Well.......I caught the 9:55 pm. bus from the Old Court subway station and got off across from the gas station and hit the "Dunkin' Dumpster" to 'reload' After that I crossed the street heading for the shed.
As I came around the corner I had a bad feeling and saw the edge of a construction dumpster. My heart was racing and felt like it was in my throat as I saw another dumpster under the carport and the awnings from the office building piled in front of the shed door. I walked closer and saw that the door and frame had been torn and twisted apart and ripped open. This nearly brought me full circle to this morning and had my stomach doing flips and flops. I unlocked the lock and salvaged it and my chain and went inside the shed. Amazingly it looked as if nothing was touched. I grabbed some plastic trash bags and started putting things I wanted to keep into them. I ended up leaving a bunch of books, some clothes that don't fit, a couple umbrellas and some miscellaneous crap. I may slip back in there in a few minutes to see what else I may want. The first time I was most concerned about just getting in and out quickly.

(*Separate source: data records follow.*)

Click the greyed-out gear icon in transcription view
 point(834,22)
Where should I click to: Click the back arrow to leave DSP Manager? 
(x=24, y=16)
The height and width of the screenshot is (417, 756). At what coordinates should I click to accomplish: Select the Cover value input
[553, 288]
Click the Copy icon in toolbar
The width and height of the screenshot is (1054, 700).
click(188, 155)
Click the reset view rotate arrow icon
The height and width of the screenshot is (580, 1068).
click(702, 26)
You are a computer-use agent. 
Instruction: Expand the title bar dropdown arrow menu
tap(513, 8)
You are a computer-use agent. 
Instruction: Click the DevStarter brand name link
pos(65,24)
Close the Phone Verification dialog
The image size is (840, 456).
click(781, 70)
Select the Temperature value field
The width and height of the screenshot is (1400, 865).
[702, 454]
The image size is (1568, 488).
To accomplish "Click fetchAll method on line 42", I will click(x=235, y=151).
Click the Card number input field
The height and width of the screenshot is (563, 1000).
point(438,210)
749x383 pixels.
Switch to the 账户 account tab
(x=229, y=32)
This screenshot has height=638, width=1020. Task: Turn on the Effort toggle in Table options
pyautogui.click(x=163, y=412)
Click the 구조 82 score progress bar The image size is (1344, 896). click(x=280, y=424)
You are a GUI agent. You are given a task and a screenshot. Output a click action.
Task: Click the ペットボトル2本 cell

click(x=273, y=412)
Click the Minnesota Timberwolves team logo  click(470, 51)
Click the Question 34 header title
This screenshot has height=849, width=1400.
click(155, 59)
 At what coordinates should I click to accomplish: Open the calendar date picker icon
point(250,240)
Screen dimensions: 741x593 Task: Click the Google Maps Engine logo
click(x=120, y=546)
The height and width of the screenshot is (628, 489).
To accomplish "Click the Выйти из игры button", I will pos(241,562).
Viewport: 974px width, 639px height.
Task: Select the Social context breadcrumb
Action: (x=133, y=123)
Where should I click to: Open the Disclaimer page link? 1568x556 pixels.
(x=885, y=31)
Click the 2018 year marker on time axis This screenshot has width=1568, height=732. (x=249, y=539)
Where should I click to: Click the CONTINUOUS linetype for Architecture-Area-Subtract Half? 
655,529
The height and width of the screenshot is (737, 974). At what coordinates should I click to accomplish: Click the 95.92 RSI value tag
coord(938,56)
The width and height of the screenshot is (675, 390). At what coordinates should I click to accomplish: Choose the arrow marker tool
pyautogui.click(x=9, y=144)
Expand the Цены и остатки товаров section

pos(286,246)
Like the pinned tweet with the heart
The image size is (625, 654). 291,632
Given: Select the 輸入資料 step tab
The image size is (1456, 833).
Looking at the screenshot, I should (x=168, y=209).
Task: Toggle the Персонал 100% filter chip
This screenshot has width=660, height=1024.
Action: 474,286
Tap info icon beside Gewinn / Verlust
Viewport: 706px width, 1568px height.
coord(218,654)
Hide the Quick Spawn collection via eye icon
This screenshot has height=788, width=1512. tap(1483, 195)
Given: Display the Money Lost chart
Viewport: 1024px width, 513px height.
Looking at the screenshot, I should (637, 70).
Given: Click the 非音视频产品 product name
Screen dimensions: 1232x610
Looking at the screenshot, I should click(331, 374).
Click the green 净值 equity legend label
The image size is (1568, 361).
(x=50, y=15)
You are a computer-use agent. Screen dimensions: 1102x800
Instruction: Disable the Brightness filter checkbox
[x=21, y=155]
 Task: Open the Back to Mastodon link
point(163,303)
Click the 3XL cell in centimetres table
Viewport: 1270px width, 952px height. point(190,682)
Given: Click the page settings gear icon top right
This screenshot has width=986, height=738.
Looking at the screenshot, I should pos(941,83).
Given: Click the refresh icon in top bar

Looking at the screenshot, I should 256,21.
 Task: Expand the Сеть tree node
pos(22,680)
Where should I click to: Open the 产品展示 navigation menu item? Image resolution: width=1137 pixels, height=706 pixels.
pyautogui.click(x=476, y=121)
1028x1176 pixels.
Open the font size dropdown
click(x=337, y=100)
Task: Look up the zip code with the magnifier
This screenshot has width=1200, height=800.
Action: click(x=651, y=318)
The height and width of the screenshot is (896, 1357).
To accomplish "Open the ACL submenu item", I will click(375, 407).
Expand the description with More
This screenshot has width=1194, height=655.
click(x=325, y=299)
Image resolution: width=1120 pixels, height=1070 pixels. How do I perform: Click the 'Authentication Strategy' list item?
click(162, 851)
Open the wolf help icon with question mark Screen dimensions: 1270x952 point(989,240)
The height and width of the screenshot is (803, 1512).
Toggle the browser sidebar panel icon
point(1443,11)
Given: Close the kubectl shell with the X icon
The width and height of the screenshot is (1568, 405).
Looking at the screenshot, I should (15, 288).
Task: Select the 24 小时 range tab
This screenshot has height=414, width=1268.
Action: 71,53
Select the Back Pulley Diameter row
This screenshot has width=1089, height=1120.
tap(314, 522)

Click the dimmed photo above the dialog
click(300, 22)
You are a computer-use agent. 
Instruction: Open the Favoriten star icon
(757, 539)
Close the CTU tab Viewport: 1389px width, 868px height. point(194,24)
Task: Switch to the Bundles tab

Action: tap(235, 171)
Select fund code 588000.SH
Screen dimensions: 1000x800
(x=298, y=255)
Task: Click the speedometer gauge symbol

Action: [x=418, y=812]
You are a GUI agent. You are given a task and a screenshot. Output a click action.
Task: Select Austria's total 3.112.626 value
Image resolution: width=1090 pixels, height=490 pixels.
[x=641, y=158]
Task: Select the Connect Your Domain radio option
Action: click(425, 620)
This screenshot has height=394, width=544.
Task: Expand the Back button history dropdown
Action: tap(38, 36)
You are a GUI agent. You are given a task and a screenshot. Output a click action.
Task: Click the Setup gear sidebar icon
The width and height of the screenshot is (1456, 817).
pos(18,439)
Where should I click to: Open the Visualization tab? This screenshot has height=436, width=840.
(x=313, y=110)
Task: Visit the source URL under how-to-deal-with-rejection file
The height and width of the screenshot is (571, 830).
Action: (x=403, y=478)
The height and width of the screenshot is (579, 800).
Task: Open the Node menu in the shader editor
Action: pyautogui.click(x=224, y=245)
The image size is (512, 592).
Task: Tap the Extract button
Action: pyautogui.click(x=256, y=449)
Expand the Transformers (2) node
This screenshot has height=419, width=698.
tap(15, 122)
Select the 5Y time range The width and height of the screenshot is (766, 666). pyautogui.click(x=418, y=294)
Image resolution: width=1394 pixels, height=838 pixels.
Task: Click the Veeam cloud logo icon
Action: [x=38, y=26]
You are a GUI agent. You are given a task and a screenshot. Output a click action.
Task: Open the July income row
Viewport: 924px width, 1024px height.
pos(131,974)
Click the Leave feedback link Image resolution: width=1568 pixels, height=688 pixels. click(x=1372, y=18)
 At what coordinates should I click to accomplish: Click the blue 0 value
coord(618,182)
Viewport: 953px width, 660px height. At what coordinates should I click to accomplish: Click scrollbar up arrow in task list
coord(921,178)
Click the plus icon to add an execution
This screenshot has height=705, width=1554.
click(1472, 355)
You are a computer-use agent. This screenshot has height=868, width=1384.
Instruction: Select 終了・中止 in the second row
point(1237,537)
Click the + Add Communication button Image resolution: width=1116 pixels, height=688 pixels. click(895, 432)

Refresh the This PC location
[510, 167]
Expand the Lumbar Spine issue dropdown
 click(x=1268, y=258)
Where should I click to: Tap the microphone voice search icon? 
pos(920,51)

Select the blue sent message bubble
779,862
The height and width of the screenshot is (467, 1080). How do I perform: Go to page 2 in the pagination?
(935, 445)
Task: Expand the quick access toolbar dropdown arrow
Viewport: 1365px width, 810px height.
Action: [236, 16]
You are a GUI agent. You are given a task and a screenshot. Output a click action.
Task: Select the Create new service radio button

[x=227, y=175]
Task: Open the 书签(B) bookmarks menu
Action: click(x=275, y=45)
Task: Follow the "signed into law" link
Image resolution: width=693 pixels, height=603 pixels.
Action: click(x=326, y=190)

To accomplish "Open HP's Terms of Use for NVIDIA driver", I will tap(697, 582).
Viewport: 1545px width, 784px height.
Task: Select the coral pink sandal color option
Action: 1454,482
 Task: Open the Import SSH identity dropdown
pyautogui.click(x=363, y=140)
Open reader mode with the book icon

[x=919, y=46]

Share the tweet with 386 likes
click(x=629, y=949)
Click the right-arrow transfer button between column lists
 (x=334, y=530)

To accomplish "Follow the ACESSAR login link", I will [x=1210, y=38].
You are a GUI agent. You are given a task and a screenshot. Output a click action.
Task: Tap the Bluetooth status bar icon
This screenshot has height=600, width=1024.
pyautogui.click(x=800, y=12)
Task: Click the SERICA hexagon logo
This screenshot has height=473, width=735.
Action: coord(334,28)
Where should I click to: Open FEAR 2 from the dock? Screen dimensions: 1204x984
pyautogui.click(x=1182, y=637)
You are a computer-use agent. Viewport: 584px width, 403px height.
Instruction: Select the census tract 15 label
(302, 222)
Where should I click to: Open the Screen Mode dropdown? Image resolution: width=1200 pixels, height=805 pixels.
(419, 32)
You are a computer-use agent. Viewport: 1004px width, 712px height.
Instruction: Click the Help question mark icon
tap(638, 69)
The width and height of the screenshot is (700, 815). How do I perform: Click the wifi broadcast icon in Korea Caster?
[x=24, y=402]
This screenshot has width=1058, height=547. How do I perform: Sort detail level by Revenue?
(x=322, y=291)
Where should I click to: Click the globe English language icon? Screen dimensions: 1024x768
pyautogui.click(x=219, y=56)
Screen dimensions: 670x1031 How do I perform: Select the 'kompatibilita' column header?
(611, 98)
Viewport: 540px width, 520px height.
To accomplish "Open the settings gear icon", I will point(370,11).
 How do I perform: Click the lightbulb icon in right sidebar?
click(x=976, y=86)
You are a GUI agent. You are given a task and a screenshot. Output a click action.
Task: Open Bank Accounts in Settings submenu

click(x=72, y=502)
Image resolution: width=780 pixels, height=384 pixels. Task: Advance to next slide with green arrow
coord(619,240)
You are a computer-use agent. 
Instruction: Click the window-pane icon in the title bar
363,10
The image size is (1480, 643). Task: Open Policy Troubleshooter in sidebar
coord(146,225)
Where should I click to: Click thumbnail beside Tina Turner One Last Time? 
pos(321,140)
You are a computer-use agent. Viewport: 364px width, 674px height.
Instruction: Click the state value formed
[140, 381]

In any case, this keyboard is driving me crazy!....gotta go!


P.S.  and I guess you've noticed that I have not addressed WHERE I and my possessions are going next....ummmmm,
Your Guess Is As Good As Mine!

P.P.S. and that 'light at the end of the tunnel' that I thought was a sign that this episode of depression, et. al., was beginning to abate.......NOT!
It was just the headlights of the express bus on the "Highway To Hell!"